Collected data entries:
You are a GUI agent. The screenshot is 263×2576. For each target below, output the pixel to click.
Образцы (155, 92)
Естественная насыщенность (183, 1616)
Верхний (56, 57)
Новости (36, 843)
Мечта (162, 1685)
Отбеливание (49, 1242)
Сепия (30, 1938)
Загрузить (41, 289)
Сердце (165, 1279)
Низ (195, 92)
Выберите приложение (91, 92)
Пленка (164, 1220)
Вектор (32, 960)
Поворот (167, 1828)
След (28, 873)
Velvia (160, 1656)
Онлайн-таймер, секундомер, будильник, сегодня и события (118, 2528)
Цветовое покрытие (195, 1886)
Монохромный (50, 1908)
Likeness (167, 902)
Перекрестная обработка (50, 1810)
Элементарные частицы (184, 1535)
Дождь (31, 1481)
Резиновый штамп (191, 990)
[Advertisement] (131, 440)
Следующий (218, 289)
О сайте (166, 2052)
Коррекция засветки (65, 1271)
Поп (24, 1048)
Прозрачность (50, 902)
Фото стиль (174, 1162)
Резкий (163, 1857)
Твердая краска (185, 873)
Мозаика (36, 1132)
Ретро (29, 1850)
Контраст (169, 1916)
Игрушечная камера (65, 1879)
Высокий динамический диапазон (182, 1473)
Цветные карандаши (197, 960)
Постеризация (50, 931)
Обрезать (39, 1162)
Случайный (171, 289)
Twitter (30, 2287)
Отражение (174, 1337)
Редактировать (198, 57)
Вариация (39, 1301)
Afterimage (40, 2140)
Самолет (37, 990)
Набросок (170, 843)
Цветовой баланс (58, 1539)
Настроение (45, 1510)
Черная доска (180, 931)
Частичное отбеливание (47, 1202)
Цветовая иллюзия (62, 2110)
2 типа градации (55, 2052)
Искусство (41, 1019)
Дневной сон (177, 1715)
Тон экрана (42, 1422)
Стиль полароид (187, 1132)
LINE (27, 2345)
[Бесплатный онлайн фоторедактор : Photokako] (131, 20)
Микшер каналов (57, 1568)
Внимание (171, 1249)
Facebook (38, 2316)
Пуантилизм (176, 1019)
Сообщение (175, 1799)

- [Problem to solve] Retype the lines from the one containing "Самолет (37, 990)" to the last line above. Change nothing and include no others.

- [Result of this task]
Самолет (37, 990)
Набросок (170, 843)
Цветовой баланс (58, 1539)
Настроение (45, 1510)
Черная доска (180, 931)
Частичное отбеливание (47, 1202)
Цветовая иллюзия (62, 2110)
2 типа градации (55, 2052)
Искусство (41, 1019)
Дневной сон (177, 1715)
Тон экрана (42, 1422)
Стиль полароид (187, 1132)
LINE (27, 2345)
[Бесплатный онлайн фоторедактор : Photokako] (131, 20)
Микшер каналов (57, 1568)
Внимание (171, 1249)
Facebook (38, 2316)
Пуантилизм (176, 1019)
Сообщение (175, 1799)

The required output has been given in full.